▸ **Action item**:
All lines holding the word "button" are to be copied from the records beneath.
══ Records for this task
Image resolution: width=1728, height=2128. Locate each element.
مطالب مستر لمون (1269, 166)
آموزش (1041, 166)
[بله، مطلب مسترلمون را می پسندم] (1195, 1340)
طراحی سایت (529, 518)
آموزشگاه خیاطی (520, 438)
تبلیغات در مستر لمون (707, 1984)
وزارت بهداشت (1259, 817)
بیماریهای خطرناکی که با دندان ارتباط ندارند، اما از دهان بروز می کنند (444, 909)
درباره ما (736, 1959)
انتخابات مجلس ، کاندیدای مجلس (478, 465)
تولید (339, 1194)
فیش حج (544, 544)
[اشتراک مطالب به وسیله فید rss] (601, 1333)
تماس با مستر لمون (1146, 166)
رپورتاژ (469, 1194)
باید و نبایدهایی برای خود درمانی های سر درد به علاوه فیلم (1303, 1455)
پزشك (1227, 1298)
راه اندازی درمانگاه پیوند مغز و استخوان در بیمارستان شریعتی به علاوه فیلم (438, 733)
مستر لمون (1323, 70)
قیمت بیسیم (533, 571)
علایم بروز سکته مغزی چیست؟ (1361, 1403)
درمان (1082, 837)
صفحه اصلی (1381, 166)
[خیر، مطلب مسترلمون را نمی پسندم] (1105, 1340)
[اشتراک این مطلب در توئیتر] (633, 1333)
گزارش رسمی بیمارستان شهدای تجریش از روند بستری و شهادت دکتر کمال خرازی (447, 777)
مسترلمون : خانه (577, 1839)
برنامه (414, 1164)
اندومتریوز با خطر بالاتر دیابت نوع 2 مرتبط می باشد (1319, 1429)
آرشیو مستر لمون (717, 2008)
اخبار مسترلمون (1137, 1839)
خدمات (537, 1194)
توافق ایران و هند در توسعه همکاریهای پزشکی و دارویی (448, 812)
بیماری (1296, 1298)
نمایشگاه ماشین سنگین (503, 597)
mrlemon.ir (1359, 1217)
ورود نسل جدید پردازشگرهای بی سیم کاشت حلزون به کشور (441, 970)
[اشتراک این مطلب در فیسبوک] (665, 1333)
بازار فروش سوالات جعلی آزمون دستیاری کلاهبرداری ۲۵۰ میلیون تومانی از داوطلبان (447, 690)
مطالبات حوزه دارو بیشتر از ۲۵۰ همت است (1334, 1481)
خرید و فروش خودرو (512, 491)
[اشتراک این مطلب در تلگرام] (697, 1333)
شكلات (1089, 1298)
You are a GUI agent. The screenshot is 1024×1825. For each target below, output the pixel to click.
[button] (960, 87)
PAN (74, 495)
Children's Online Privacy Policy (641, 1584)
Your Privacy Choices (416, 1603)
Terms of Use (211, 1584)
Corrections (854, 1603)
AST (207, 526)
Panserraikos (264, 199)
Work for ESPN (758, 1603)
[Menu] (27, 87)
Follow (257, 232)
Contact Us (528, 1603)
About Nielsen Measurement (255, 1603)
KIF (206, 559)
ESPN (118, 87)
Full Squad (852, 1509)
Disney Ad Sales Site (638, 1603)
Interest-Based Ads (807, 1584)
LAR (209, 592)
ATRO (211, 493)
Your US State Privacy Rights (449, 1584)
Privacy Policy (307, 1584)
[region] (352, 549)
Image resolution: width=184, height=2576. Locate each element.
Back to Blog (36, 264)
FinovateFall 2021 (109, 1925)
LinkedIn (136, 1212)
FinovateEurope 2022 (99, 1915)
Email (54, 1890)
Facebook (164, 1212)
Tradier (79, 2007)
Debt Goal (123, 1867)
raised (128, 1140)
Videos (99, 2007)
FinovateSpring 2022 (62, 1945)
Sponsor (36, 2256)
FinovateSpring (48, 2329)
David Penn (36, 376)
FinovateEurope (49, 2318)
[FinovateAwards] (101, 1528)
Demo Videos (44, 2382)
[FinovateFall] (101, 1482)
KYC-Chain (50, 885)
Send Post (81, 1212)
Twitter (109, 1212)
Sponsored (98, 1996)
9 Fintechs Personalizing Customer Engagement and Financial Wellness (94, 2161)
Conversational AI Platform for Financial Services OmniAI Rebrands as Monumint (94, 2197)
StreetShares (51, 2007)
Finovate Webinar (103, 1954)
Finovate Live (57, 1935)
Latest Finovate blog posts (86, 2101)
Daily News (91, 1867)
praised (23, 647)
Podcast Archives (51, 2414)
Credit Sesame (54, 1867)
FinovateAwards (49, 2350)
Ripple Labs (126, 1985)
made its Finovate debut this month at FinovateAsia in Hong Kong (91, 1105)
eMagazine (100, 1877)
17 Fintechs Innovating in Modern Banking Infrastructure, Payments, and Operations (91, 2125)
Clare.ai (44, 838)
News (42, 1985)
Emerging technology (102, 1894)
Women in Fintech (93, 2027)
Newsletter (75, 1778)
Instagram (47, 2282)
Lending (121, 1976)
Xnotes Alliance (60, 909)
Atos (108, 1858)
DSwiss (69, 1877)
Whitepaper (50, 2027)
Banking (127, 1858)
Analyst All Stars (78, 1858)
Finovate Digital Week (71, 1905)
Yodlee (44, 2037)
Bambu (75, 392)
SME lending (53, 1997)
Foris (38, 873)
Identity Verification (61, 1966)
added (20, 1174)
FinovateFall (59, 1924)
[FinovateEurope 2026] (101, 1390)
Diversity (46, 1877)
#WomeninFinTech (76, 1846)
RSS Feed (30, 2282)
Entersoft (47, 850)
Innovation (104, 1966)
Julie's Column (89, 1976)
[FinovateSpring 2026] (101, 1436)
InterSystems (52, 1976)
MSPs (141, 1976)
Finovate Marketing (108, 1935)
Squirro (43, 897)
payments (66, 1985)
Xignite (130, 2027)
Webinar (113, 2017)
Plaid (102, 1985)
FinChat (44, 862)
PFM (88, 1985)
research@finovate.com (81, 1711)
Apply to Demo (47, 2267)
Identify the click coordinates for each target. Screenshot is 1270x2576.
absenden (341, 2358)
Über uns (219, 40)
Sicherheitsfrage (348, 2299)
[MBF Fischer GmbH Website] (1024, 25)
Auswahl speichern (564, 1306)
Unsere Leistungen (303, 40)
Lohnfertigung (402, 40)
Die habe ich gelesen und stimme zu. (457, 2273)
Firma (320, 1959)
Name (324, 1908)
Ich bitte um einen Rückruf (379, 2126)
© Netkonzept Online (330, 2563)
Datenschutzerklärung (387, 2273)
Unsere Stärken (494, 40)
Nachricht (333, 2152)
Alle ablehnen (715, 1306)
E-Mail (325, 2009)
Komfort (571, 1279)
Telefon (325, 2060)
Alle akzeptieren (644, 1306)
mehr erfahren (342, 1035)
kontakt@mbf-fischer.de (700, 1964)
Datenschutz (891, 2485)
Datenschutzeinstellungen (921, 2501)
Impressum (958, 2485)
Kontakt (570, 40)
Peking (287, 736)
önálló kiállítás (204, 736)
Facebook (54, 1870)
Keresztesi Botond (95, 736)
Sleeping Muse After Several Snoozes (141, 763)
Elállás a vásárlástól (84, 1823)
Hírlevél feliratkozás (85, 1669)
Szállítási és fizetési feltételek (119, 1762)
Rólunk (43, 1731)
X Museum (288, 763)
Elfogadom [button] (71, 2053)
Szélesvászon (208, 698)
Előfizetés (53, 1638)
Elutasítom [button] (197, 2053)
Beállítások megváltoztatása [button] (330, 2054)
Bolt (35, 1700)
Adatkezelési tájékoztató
════
▸ **Solution to this problem**:
[button] (960, 87)
Elfogadom [button] (71, 2053)
Elutasítom [button] (197, 2053)
Beállítások megváltoztatása [button] (330, 2054)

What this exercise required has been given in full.